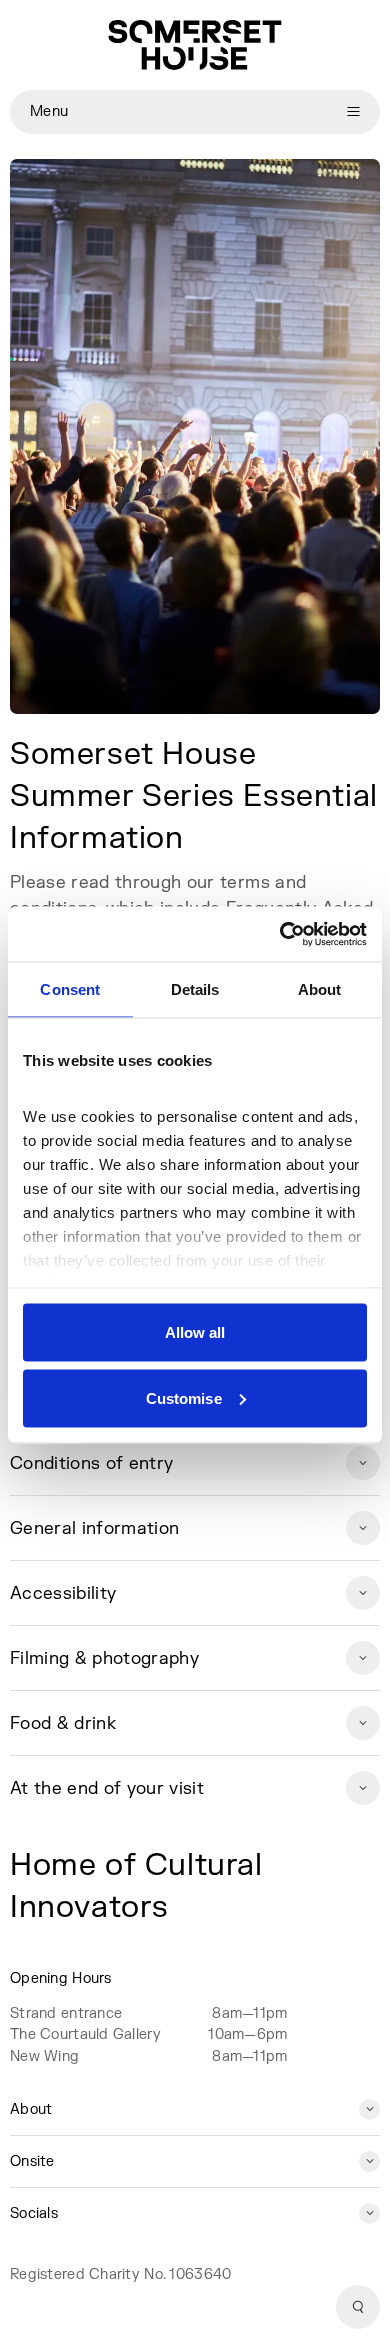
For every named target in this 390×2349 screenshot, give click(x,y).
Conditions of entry (91, 1463)
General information (94, 1528)
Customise (184, 1397)
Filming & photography (104, 1658)
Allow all (195, 1332)
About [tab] (320, 989)
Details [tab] (195, 989)
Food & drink (63, 1723)
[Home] (195, 45)
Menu (49, 111)
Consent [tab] (70, 989)
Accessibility (63, 1593)
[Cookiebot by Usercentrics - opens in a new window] (280, 934)
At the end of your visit (107, 1788)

- _Goal of the exercise_
Without the images, write out each line of the data verbatim.

- _Result_
For every named target in this 390×2349 screenshot, give click(x,y).
Conditions of entry (91, 1463)
General information (94, 1528)
Customise (184, 1397)
Filming & photography (104, 1658)
Allow all (195, 1332)
About [tab] (320, 989)
Details [tab] (195, 989)
Food & drink (63, 1723)
[Home] (195, 45)
Menu (49, 111)
Consent [tab] (70, 989)
Accessibility (63, 1593)
[Cookiebot by Usercentrics - opens in a new window] (280, 934)
At the end of your visit (107, 1788)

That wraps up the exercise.